If the Colonials don’t want him Djokovic should come to a place that welcomes viruses

If the Colonials don’t want him Djokovic should come to a place that welcomes viruses

There was always a risk that an independent Australia would go the same way as all former colonies and turn Woke. Without the guiding hand of Mother England civilisation soon curdles into something almost unrecognisable to Global Britain. World beating tennis player Novak Djokovic is now experiencing that sorry situation first hand as he languishes in an outback prison cell, pick in hand, waiting for the Sun to pass its zenith and the cool evening to descend.

Clearly the only obstacle that a person should ever be presented to overcome to enter a country should be their personal bank balance.
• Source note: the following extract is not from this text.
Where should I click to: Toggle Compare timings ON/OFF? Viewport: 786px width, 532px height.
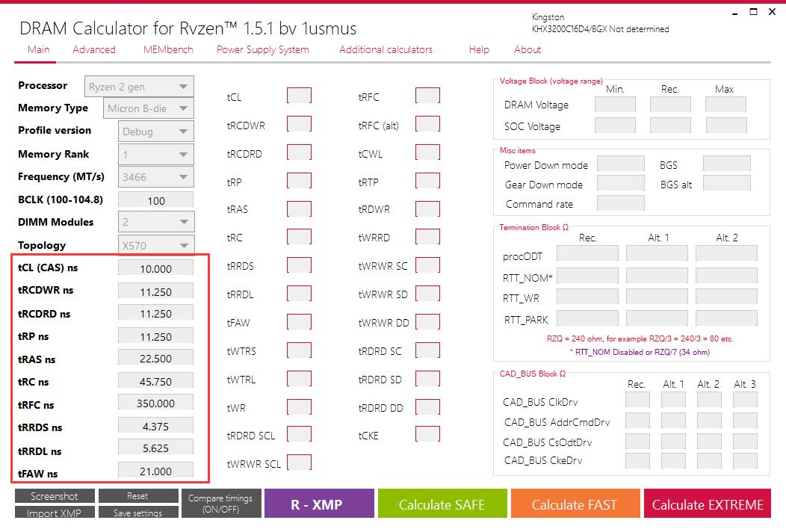point(220,504)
Mr Djokovic is self-evidently wealthy enough to pass even the strictest points based visa criteria. His bank account wins the game, the set and the match. What else needs be considered?
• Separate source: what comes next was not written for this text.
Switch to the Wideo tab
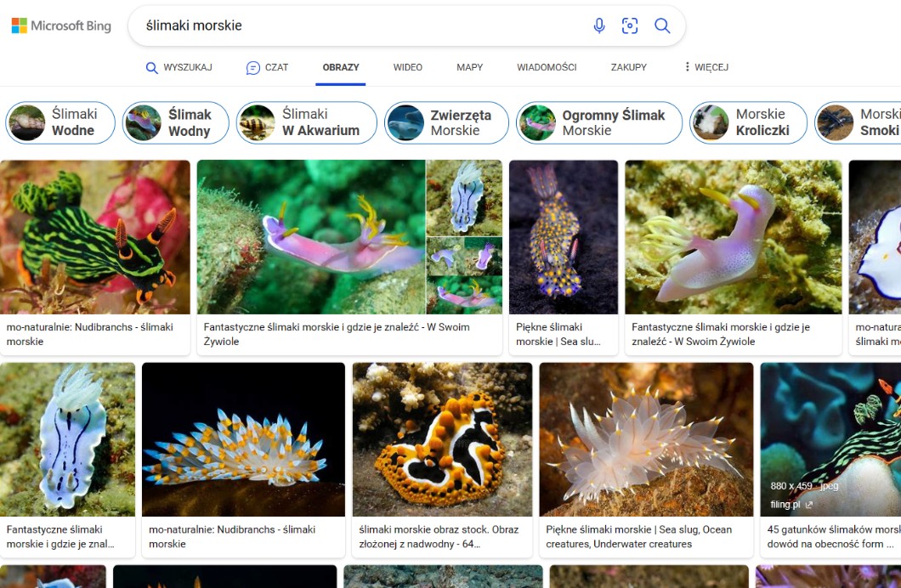 407,67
Of course a country barely on the global map would take the opportunity to express its envy of a man’s wealth in petty border rules. Do any here know how much cheese Australia is able to export to Japan? How much pork to China? How much PPE it buys off fragrance sellers located in Florida? The answer to all questions is of course no.
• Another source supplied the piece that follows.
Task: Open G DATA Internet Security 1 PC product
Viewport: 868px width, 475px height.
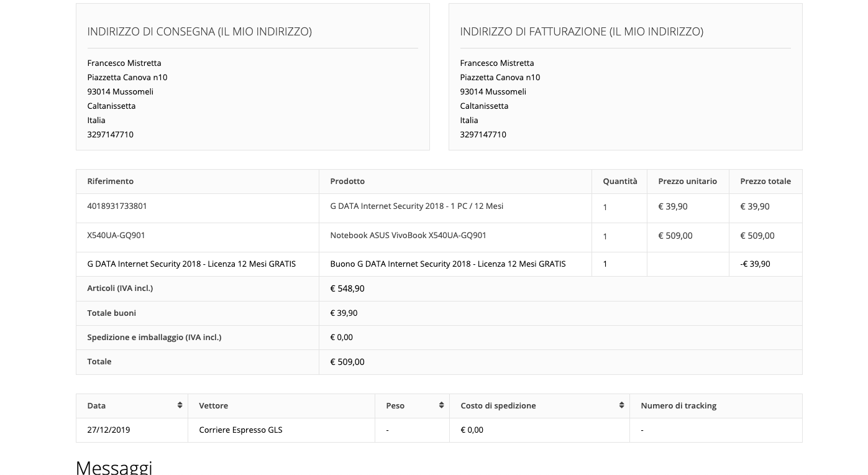Action: (x=416, y=206)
The Antipodeans are attempting to conceal their green eyed nature behind a veil called public health. No exceptions to the rules are allowed. They need only look to their former rulers to see the benefits of setting rules around the lifestyles of the rich and powerful to see the benefits during a global pandemic.

If the Australians do not want his custom Mr Djokovic should simply shake his head in subtle disdain and leave. England waits to welcome him with open arms. He should come to a country where viruses feel welcome. Where the border rules are purely for show. Where a man of means can have his underlings navigate a path through the regulations with ease, while quietly smirking at the poor who do not have the means to do the same.

To seize the moment the UK’s Prime Minister in waiting, Liz Truss, should pick up her red phone and give him a quick call. A bank balance needs no vaccination certificate and contempt for the rules the plebs are yoked to makes Mr Djokovic cabinet material. Perhaps even a peerage awaits as reward for a man bold enough to distract from the public from Conservative Party’s troubles, after a suitable donation to the Party coffers of course.

Leave the colonials to their isolation and come to Blighty. You and whatever maybe swimming in your bloodstream will always be welcome on our shores. It’s what gives post-Brexit Britain the edge in the competitive world market in RNA variations.